I just don't think that's true.

English, like all other languages, is in an unbroken line of continuous speech
from the first group of humans to use speech at all. (Or if you don't follow
the theory of a single origin of language, _an_ origin set of language users.)
Where you place the borders between what you call "English" or "Middle
English" or "unnamed branch of Old High Saxon spoken by a particularly small
group of villages" is fuzzy, but nobody ever decided "What I was speaking 10
minutes ago was Language A but starting now this is called Language B and
they're totally different in every way".

So we've been developing English for a very long time. If "little used verbs
become regularized over time, but new verbs formed [are] never formed as
irregular verbs", then why do we have still have irregular verbs at all? Why
wouldn't they have been wiped out thousands of years ago?

In the most obvious cases, English hasn't changed at a uniform rate. It's
experienced gradual splits, mergings, conquerings, being alternatingly a
vulgar and prestige dialect, immigration, emmigration, wars, trade explosions,
and regular old influence of other languages nearby.
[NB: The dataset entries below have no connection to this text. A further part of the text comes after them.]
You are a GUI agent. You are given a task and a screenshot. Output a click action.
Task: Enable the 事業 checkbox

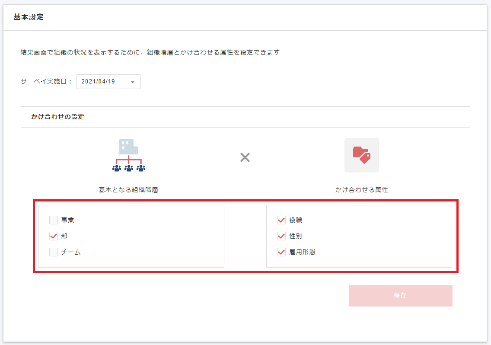[54, 220]
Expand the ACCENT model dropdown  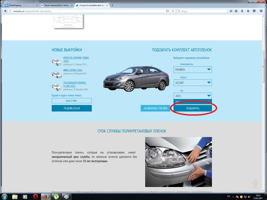(193, 83)
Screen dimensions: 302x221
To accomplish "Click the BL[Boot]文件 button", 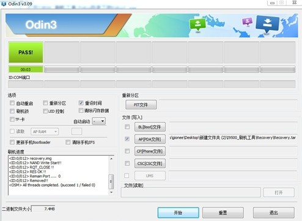I will [150, 127].
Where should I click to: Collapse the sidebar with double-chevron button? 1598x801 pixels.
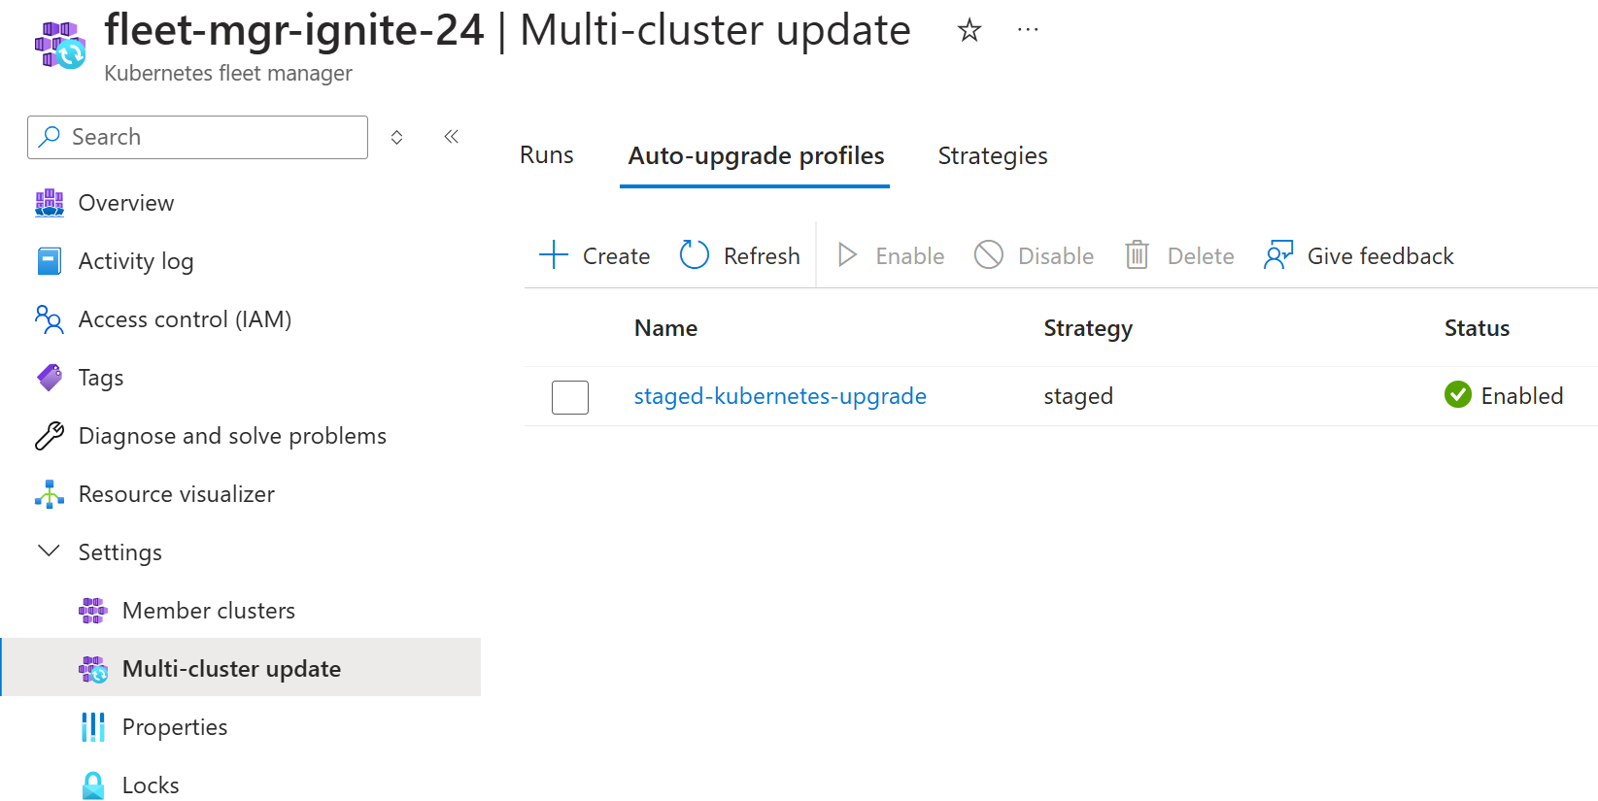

The claim you're quoting seems to be that if a language is left to its own
devices that it will gradually approach regularity. I definitely disagree that
point, and there are somewhat well-understood methods for these changes it
occur even in an isolated language (for instance, vowel shifts that affect
some words more than others, after which words that used to follow the same
rule no longer do). But let's set that aside. Even if we ignore the normal
linguistic processes that can increase irregularity in an isolated language,
what makes us think that the "artificial" events like wars or interactions
with other languages will decrease? Why would those things stop?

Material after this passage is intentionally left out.